During a presentation at the SyScan conference in Singapore, Charlie Miller, a renown security expert and winner of the Pwn2Own hacker contest, unveiled a disturbing vulnerability in the iPhone. The vulnerability would allow him to inject SMS messages into the iPhone and then have the recipient of the message automatically run malicious code on the phone.
The worst part of the vulnerability is that the owner of the phone would run the code without any kind of warning that such code is being ran on the phone. The malicious code could contain a payload that would make your phone join a DDOS attack or botnet on a web site or address. It could also contain code that would present the attacker with your precise location, live on a map as well as take pictures or turn on the audio recorder to snoop in on what you were talking about.

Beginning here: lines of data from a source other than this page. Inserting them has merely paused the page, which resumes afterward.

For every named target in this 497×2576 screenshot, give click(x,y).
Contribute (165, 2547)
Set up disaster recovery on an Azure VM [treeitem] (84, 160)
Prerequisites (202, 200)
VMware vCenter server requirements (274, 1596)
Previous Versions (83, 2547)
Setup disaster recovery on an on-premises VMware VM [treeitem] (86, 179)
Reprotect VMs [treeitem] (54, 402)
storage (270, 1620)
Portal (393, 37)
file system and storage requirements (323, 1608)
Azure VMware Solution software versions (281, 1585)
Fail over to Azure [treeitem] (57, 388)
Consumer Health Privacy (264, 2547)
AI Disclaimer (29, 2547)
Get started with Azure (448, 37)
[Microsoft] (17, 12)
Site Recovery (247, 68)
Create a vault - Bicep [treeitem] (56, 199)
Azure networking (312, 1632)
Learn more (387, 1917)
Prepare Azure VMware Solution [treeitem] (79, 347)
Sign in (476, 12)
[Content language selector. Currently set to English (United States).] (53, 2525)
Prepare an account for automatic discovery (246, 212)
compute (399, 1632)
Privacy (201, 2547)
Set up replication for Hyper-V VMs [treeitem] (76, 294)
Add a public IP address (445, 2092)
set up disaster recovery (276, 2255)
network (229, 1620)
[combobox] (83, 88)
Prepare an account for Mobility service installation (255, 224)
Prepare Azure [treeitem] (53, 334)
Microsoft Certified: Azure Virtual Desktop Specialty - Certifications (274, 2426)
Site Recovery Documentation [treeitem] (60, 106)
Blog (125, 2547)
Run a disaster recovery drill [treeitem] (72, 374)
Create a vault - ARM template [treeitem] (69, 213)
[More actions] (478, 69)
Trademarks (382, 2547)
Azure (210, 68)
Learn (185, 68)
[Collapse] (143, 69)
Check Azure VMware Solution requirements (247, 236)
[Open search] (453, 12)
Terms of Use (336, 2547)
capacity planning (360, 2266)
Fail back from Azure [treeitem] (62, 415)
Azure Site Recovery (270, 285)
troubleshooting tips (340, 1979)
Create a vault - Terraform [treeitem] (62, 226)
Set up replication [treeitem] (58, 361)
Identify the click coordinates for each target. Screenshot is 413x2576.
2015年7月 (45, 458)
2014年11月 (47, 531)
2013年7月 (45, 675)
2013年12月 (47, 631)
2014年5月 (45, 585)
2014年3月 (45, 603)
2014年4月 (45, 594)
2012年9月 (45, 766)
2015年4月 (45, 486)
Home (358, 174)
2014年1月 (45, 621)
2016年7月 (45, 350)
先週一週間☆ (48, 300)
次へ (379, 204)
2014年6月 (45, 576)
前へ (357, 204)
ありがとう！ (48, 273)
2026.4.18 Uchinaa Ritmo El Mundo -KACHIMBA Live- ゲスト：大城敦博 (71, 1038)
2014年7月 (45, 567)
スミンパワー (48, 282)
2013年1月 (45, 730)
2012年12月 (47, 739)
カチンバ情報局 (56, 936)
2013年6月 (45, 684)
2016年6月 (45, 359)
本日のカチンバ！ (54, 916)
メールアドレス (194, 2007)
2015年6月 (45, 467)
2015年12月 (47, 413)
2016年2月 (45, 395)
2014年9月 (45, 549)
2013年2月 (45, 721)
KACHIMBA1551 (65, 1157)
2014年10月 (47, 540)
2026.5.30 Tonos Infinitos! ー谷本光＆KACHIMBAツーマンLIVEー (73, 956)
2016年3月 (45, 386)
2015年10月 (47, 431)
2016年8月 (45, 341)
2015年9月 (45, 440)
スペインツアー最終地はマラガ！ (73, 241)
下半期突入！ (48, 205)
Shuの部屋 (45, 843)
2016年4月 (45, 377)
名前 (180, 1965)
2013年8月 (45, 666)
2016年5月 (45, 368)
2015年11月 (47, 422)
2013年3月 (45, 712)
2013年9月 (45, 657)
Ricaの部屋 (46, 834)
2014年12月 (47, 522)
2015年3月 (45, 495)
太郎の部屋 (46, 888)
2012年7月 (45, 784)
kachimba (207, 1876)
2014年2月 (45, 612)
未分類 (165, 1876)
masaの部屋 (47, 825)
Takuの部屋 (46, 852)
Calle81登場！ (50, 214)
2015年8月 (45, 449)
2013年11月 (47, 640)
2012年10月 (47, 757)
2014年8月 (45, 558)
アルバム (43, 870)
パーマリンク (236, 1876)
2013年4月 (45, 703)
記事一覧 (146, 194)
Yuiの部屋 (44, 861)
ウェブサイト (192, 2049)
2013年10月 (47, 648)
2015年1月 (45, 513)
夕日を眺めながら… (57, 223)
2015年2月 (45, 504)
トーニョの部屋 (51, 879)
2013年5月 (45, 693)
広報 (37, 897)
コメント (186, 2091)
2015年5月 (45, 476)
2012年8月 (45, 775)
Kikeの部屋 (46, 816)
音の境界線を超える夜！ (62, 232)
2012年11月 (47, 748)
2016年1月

During the presentation Miller said that the iPhone requires applications to run in a sandbox type mode which is a security feature that isolates third party apps from having certain abilities on the phone, especially root access to the device. However, with SMS - there are no such sandbox and no restrictions because Apple trusts their own code and that it couldn't be tampered with therefore by exploiting a vulnerability with SMS, the attacker can gain full root access of the device.
"The iPhone is more secure than OS X, but SMS could be a critical vulnerability," Miller went on to say.
Miller has informed Apple of the vulnerability and has not released it into the wild. Apparently, Apple will be including a fix in the iPhone 3.1 OS update that was just recently sent to developers to test.